PROBLEM REQUIREMENTS:
Lay out the material below as a two-column CSV with the headers "instruction" and "response", one row per item. Put each text and its answer in a single quoted field with line breaks replaced by spaces, and leave out the pictures.

* BEGIN *

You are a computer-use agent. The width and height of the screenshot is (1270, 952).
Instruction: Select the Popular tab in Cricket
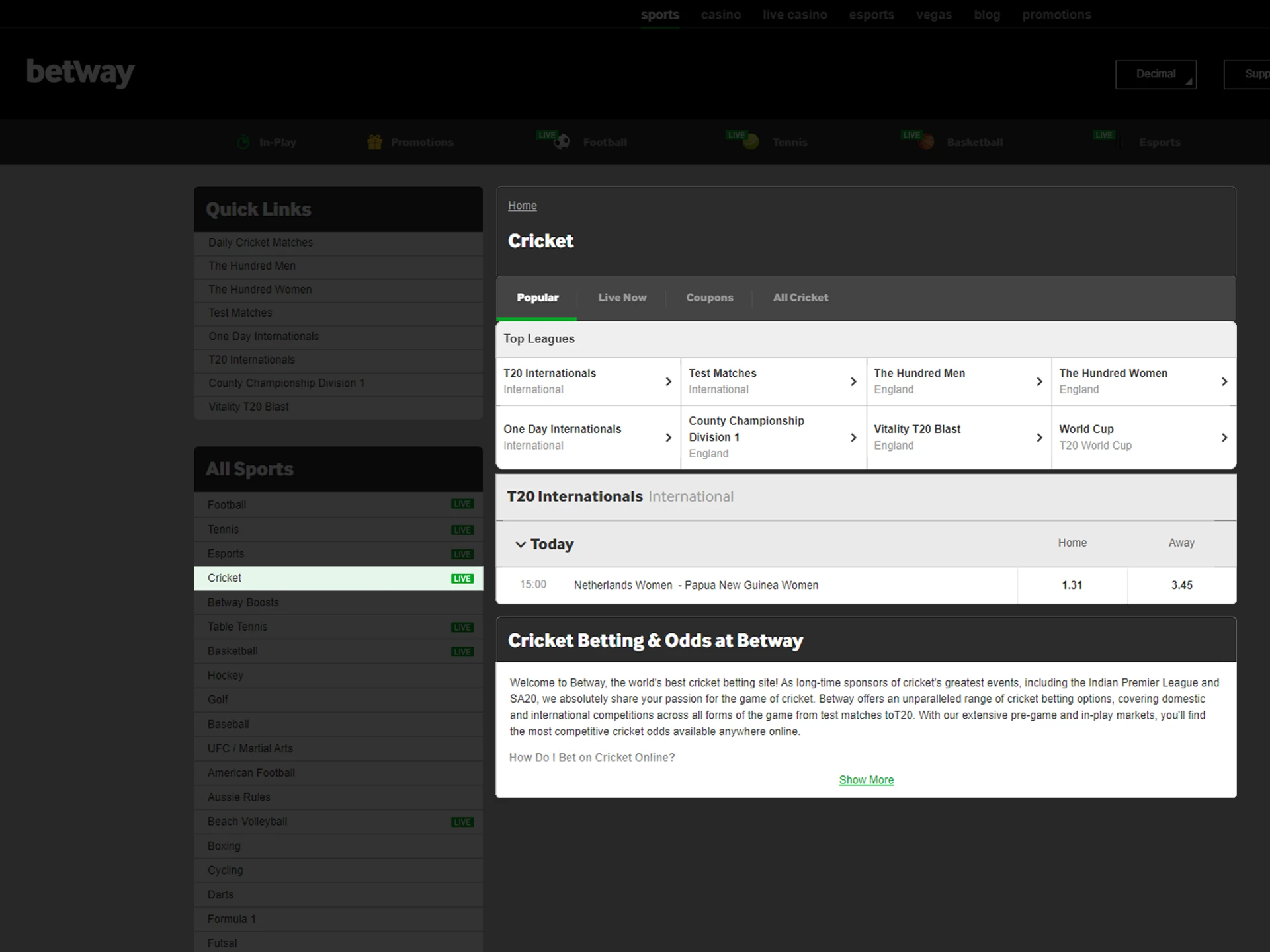click(536, 297)
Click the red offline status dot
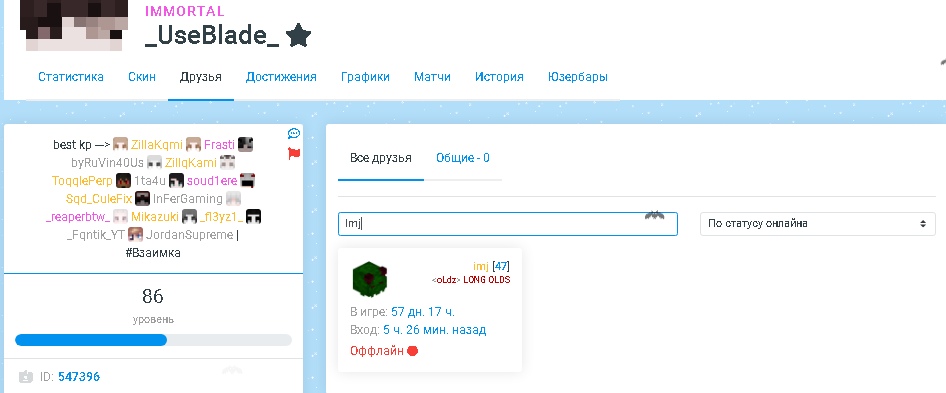946x393 pixels. point(413,351)
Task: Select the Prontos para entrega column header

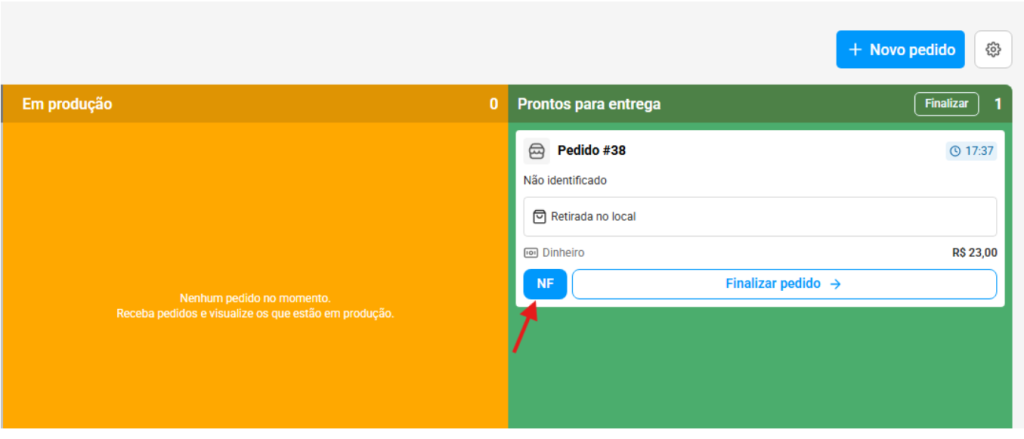Action: tap(589, 104)
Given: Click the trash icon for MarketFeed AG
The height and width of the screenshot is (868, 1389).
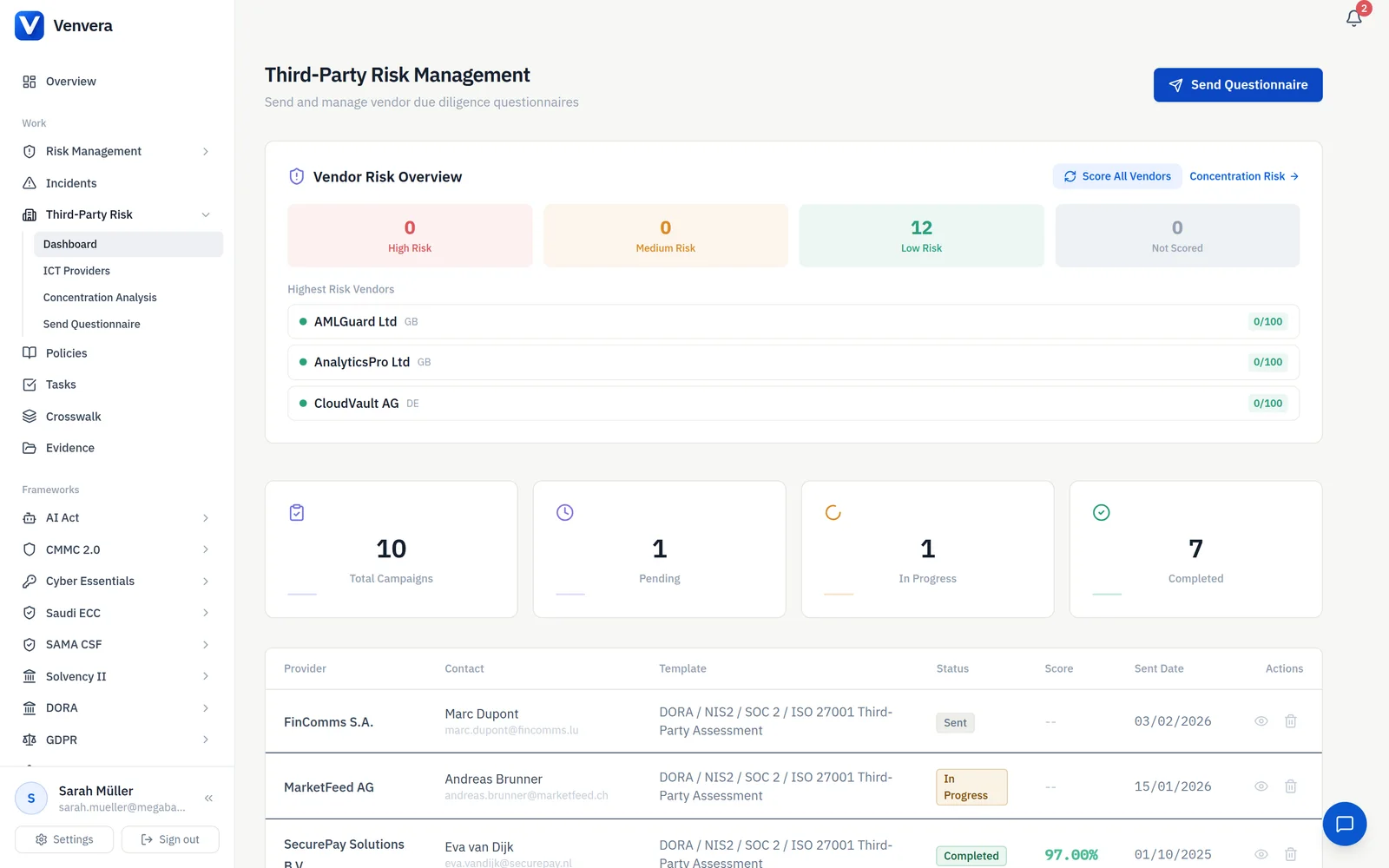Looking at the screenshot, I should [1291, 786].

* END *

COMPLETED EXERCISE:
instruction,response
"You are a computer-use agent. The width and height of the screenshot is (1270, 952). Instruction: Select the Popular tab in Cricket","click(536, 297)"
"Click the red offline status dot","946x393 pixels. point(413,351)"
"Task: Select the Prontos para entrega column header","Action: tap(589, 104)"
"Given: Click the trash icon for MarketFeed AG The height and width of the screenshot is (868, 1389).","Looking at the screenshot, I should [1291, 786]."